Yes it claims to use fixed-point math, just like it should. So what's
your favorite free implementation then?
I don't have one. I think making games on small devices is junk. I'll
worry about OpenGL ES if that's what Playstation3 is using. If I go
that route, I'm certainly not going to be worrying about free
implementations.
klimt claims to be very similar (maybe it's a subset) but not quite
compliant. Are there licensing issues, or having to pay in order to
claim to be compliant?
Dunno. I'm a game designer. The most basic question is, what game are
you trying to write? Then, to what audience are you trying to sell
it? Do small portable devices fit your vision? They don't for mine.

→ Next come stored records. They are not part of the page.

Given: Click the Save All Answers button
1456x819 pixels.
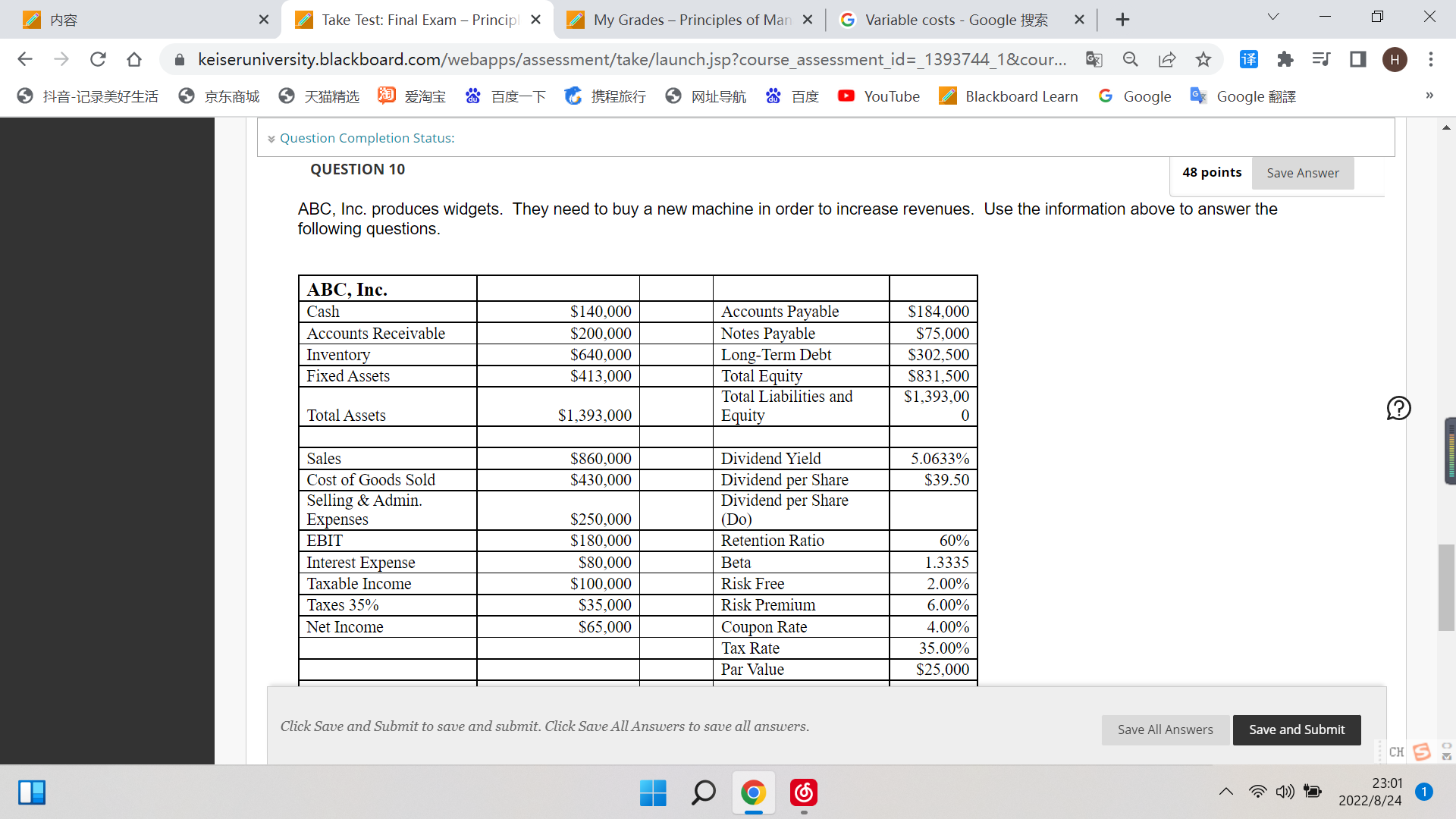Looking at the screenshot, I should click(1165, 730).
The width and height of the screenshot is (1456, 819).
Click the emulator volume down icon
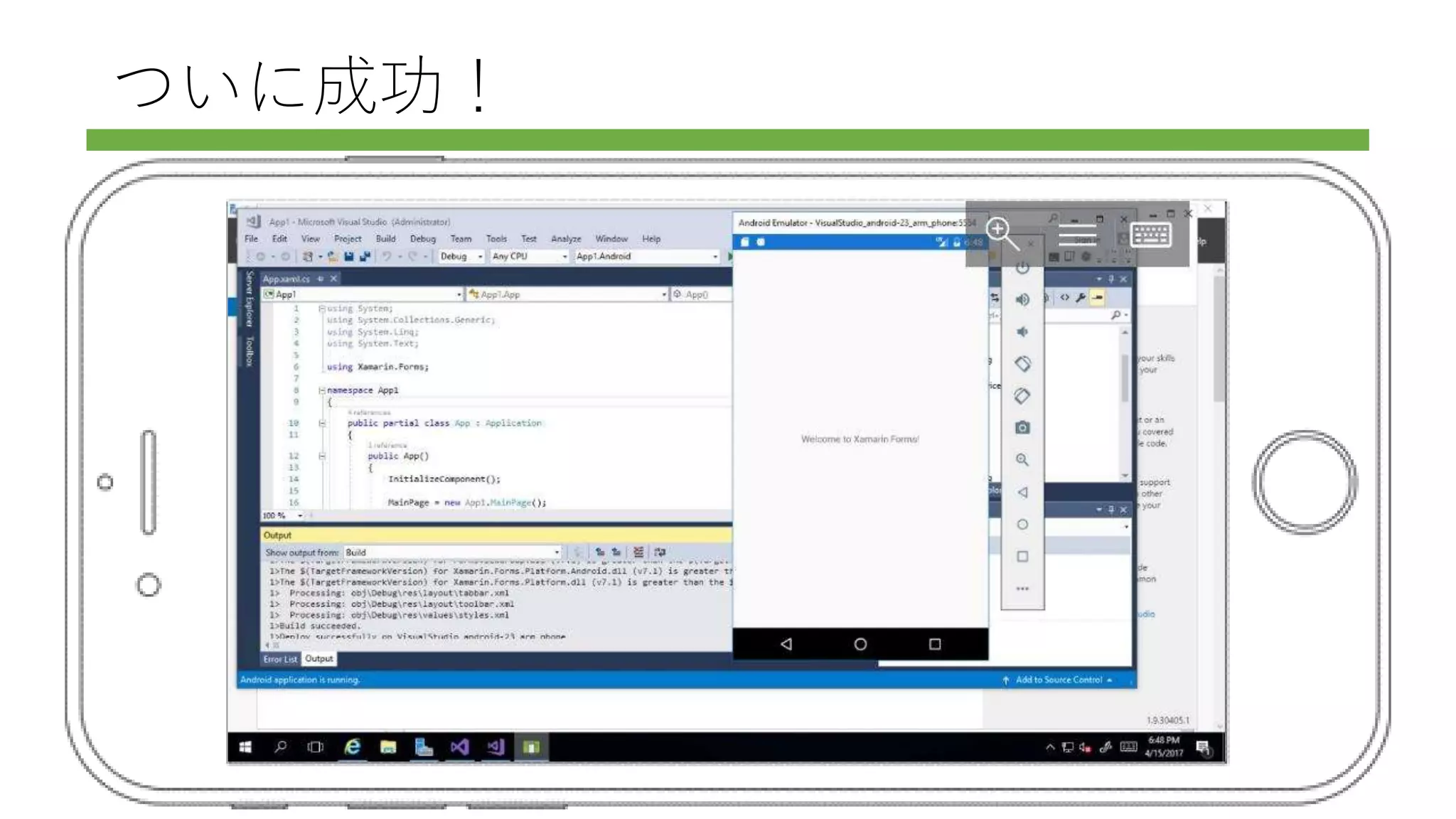pyautogui.click(x=1022, y=332)
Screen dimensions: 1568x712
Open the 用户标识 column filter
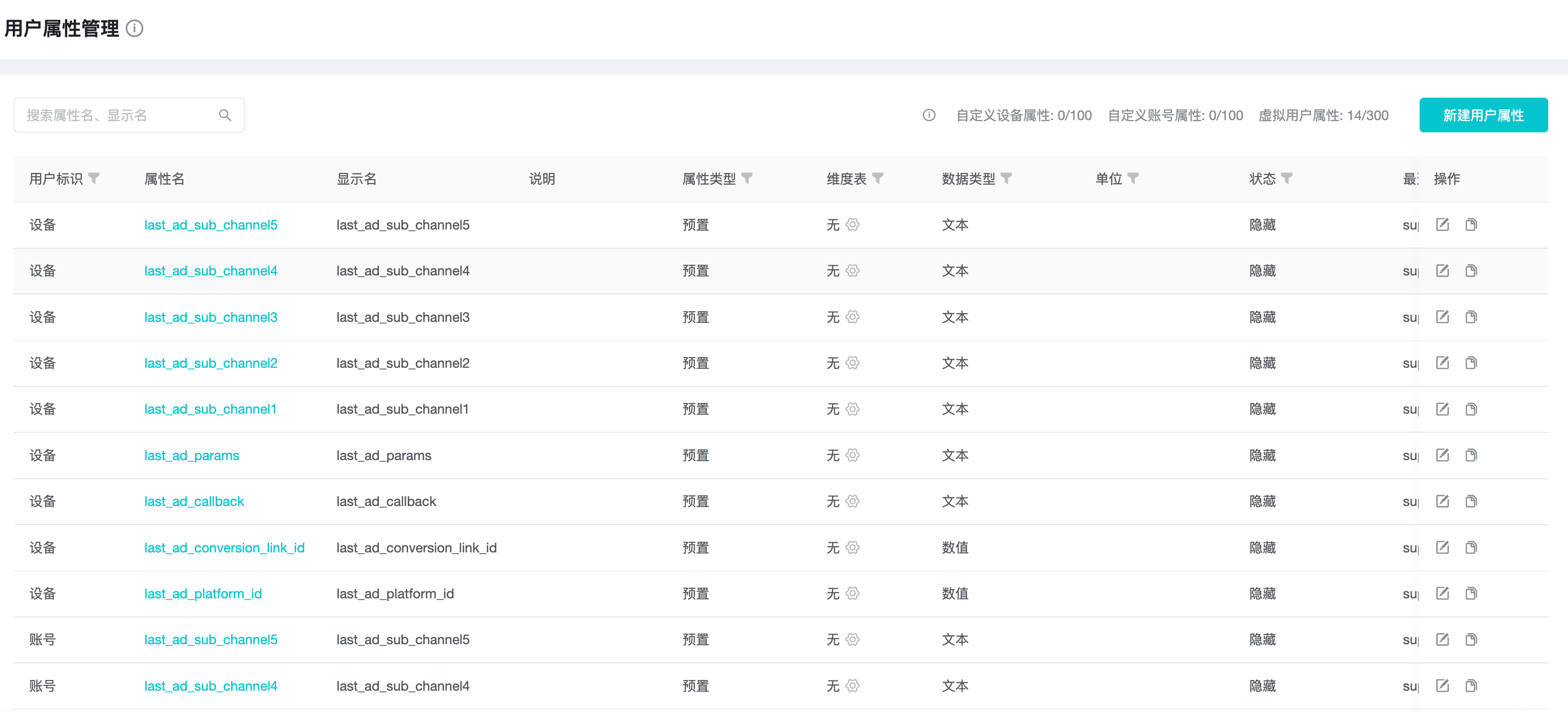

Cellphone games, at any rate, seems like a really bozo market to try to
succeed in. You can't brand your product, you've got like a 15
character game title in some big list of "free downloadables." There
are articles on Gamasutra about this sort of thing. Cellphones look
like the game industry "writ small." Like if you want to do something
that was cutting edge in the early 80s or whatever. YMMV for
handhelds. Probably much better money there, and I have no idea what
technologies they're using.
Yeah, so, 2 years from now nobody will care. You'll waste all this time
trying to optimize for obsolescent technology. Reminds me when I was going
I'm talking about phones, the Zaurus, the Nokia 700, etc. 3D games
are starting to show up on phones, presumably using OpenGL ES. Of
course, maybe in a couple generations they will have real 3D
accelerators but I'm not seeing much of it yet.
This is only more to the point on cell phones. The standards are
unstable. There's no marketing potential in it. So why bother? Have
you heard about any compelling cell phone games at all? That should
tell you something. It's not like they're brand new. I'm still
waiting for someone to inform me why, as a game designer, I'm supposed
to care about cell phones.
It's
better to pick one platform that's worth *money* and do a decent job on it.
Like what kind of platform?
Either Windows, one of the consoles, or one of the handhelds. You
could even do Macs if you're funky. They have a tiny market, but also
few game developers, so almost no competition. Linux is useless as a
consumer desktop OS. They can't get 3D drivers right because of NVIDIA
/ GPL tiffs, and that issue isn't going away. Forget the cell phones,
it's a waste of time. Keep your eye on whether the market conditions
change for cell phones, though. It just doesn't pay to be the 1st one
pouring blood on the table for stuff like this.
I think I've been there, done that. I know everyone has to reinvent the
world anew for themselves, but I hope you heed the warnings of older souls.
I'm probably not as young as you think, just haven't done much 3D, and
try hard not to get too jaded about technology in general, although it
does seem kindof inevitable doesn't it?
I'd feel a lot better if I had a working Chicken toolchain. I'm
probably going to give up on Eclipse and Schemeway. For some reason,
the Schemeway interpreter doesn't work in recent versions of Eclipse.
Meanwhile, I haven't found Eclipse particularly intuitive to use. It
looks nice and is reasonably documented, but there's still a learning
curve for getting non-Java things to work with it. The thing that
bugged me the other day is trying to search files to find stuff. Seems
like Eclipse wants me to set up all these projects and whatnot before I
can do that. The idea of just picking a directory and saying "search
it for what I want" seems alien. So, I gotta RTFM... and that's the
main thing I didn't like about XEmacs. If I gotta RTFM anyways no
matter what, then I may be better off with XEmacs. I don't have to
worry about the Scheme tools being "bleeding edge" and so forth.